# SAX Parser optimieren



## Holger (10. Feb 2012)

Hey Leute,

ich wollte euch mal fragen ob es Grundsätzliche Regeln gibt wie man einen SAX-Parser aufbauen sollte, insbesondere den Handler um das höchstmögliche an Performance raus zu holen? 
Also ich parse momentan xml Dateien von 50kb und das dauert ca 10sec und das ist eindeutig zu lang. Weiß nur nicht woran das liegen könnte, arbeite zum ersten mal mit dem SAX-Parser.

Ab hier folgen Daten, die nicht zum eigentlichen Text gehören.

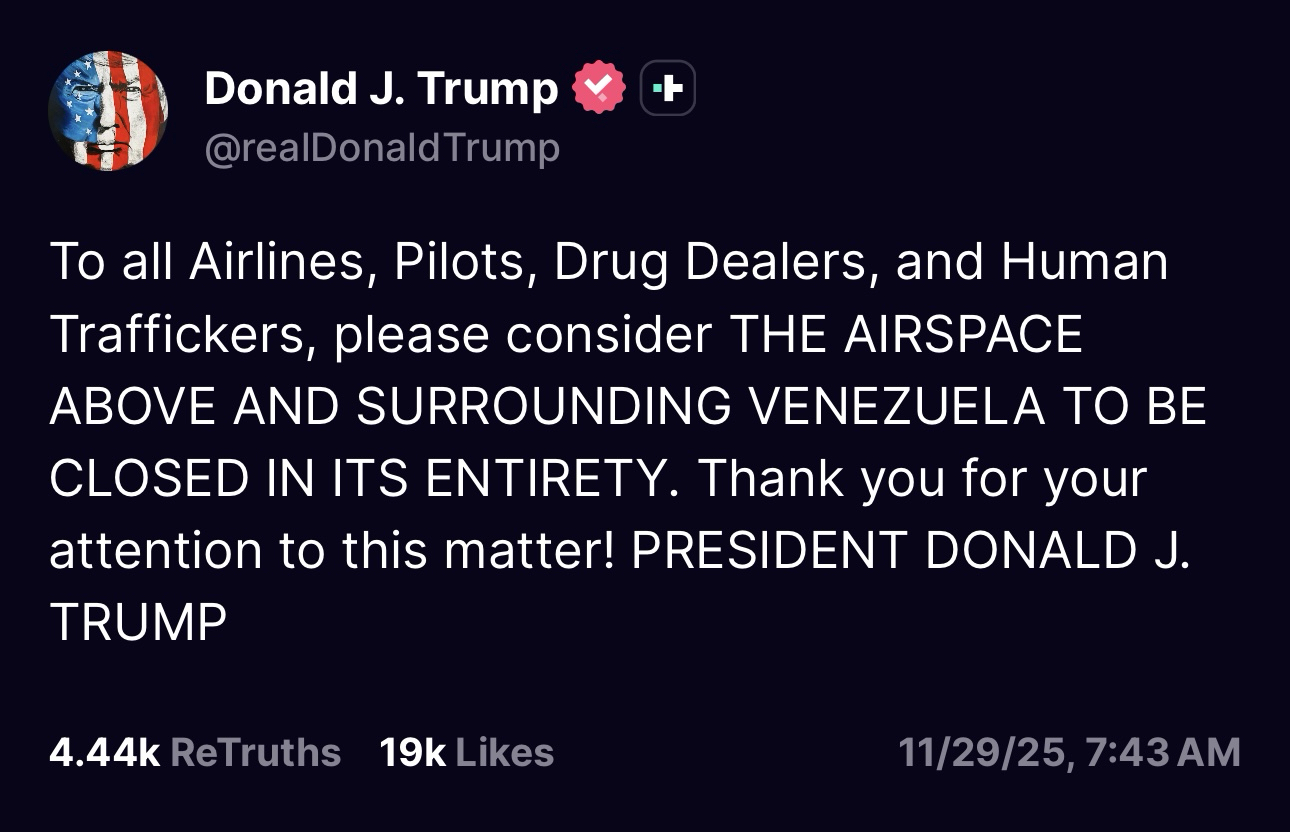The image size is (1290, 832).
Task: Click the 7:43 AM time text
Action: pos(1162,752)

Wäre für Performance steigernde Ratschläge echt dankbar.

Grüße


----------



## SlaterB (10. Feb 2012)

Tipp: Aufgabentrennung testen,
einmal den Sax-Parser quasi leer durchlaufen lassen, alle Einzel-Einträge in den Methoden loggen oder für noch schnellere Zeiten lediglich in eine Liste einfügen,
dauert das schon Zeit oder ist das für 50kb in unter 0.1 sec durch?

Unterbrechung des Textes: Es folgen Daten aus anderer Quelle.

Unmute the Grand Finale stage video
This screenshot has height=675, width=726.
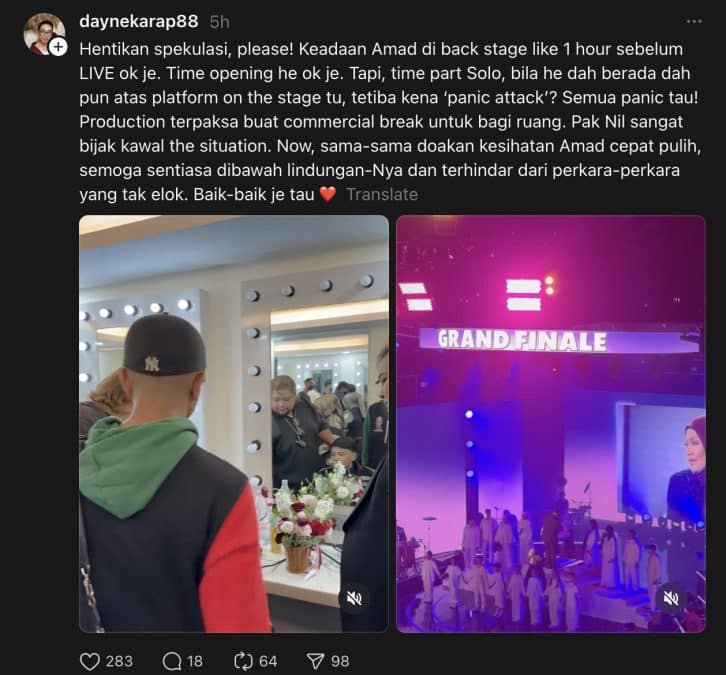point(671,598)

falls schnell genug, liegt der restliche Zeitverbrauch wohl in dem individuellen Handler-Code, da kann man pauschal wenig zu sagen,
außer dass es mit mit dem Thementitel SAX vielleicht gar nichts zu tun hat


----------



## Wildcard (10. Feb 2012)

Also der SAX Parser braucht in jedem Fall keine 10 Sekunden für ein paar KB, das ist sicherlich der Handler. Ohne Code kann man nicht viel sagen. IMO hat StAX die schönere API. Die Performance ist ähnlich, aber man tut sich oft leichter damit schnellen Code mit StAX zu schreiben als mit dem SAX Callback Interface (hängt natürlich auch vom Use-Case ab).


----------



## Holger (13. Feb 2012)

Danke schon einmal für eure Antworten. Also den Stax Parser werde ich nicht verwenden  können, da dieser unter Android nicht unterstützt wird. 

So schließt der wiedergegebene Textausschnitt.